Targeted killings: What are the limits?
Thursday’s confirmation hearings for John Brennan, President Obama’s nominee to head the Central Intelligence Agency, offer a rare opportunity for senators to press the architect of the administration’s policy of targeted killings about its legal rationale and practical application. The urgency of such an inquiry was underlined by the release this week of a troubling Justice Department document suggesting that the administration asserts the authority to assassinate suspected terrorists, including U.S. citizens, even when they aren’t planning an imminent attack — guidelines that could allow for a broad expansion of executive power to authorize such killings.

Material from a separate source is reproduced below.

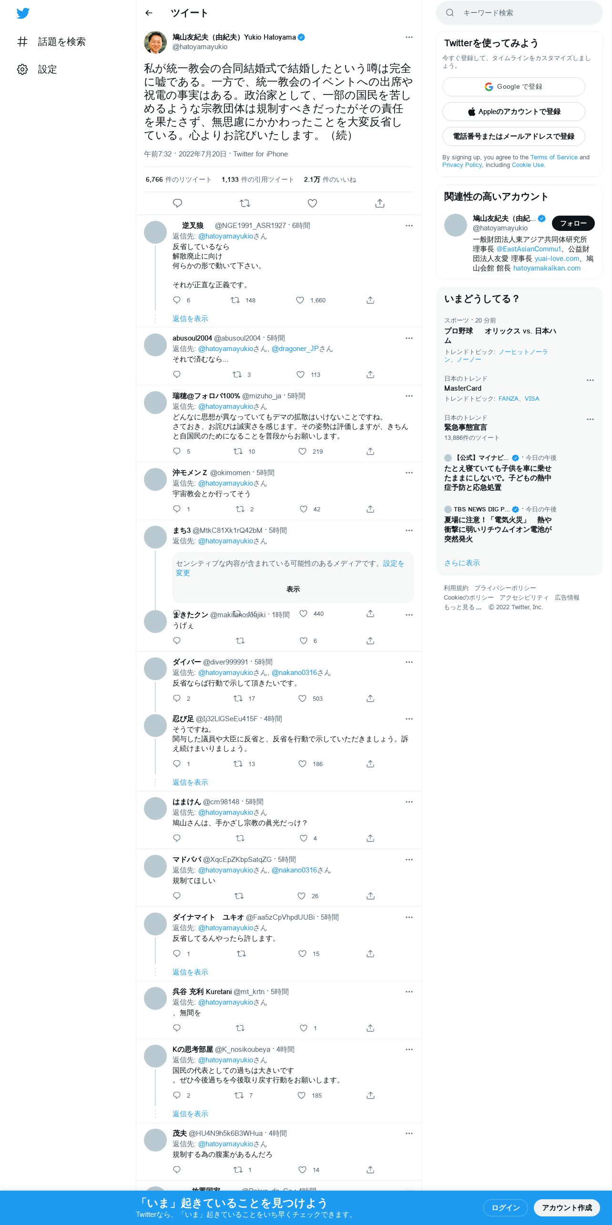This screenshot has height=1225, width=612.
Task: Retweet the main Hatoyama tweet
Action: pos(245,203)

The 16-page “white paper,” obtained by an NBC News reporter, was intended for the perusal of members of Congress. It argues that the Constitution and the Authorization for Use of Military Force approved by Congress after 9/11 allow for the targeted killing of a U.S. citizen who is “an Al Qaeda leader actively engaged in planning operations to kill Americans” and who cannot be captured. Echoing public statements by Brennan and Atty. Gen. Eric H. Holder Jr., the document also says targeted killings are intended to deal with an “imminent threat of violent attack to the United States.”
That language conjures up a scenario in which an American Al Qaeda terrorist is days or even minutes away from launching an attack. Instead, the document espouses a “broader concept of imminence” in which a suspect can be killed even when the U.S. government lacks “clear evidence that a specific attack on U.S. persons and interests will take place in the immediate future.” Another passage suggests that the determination of whether there is an “imminent” threat can take account of the fact that certain Al Qaeda members are “continually plotting attacks against the United States.”

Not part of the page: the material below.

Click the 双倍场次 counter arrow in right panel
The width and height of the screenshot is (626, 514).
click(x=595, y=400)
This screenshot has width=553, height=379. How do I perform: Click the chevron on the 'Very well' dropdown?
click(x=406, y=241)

Members of the Senate Intelligence Committee should press Brennan on this elastic definition of “imminent.” Does it mean that once someone is identified as an “operational leader” of an Al Qaeda-affiliated group, he is automatically put on a list for assassination when the opportunity arises? Was that the case with the New Mexico-born Anwar Awlaki, who was killed in in Yemen in 2011? (In response to written questions from the committee, Brennan wrote that “imminence” is “a highly fact-based determination.”)
That isn’t the only line of questioning suggested by the white paper. The document refers to decisions about targeted killings being made by an “informed high-level official.” Does this refer to the president? The director of the CIA? A White House aide with responsibility for counter-terrorism (Brennan’s current position)?
After the white paper was published by NBC, Sen. Dianne Feinstein (D-Calif.), the chair of the Intelligence Committee, said that the administration’s legal analysis “is now public and the American people can review and judge the legality of these operations.” But the document raises as many questions as it answers, questions that Feinstein and her colleagues must now ask.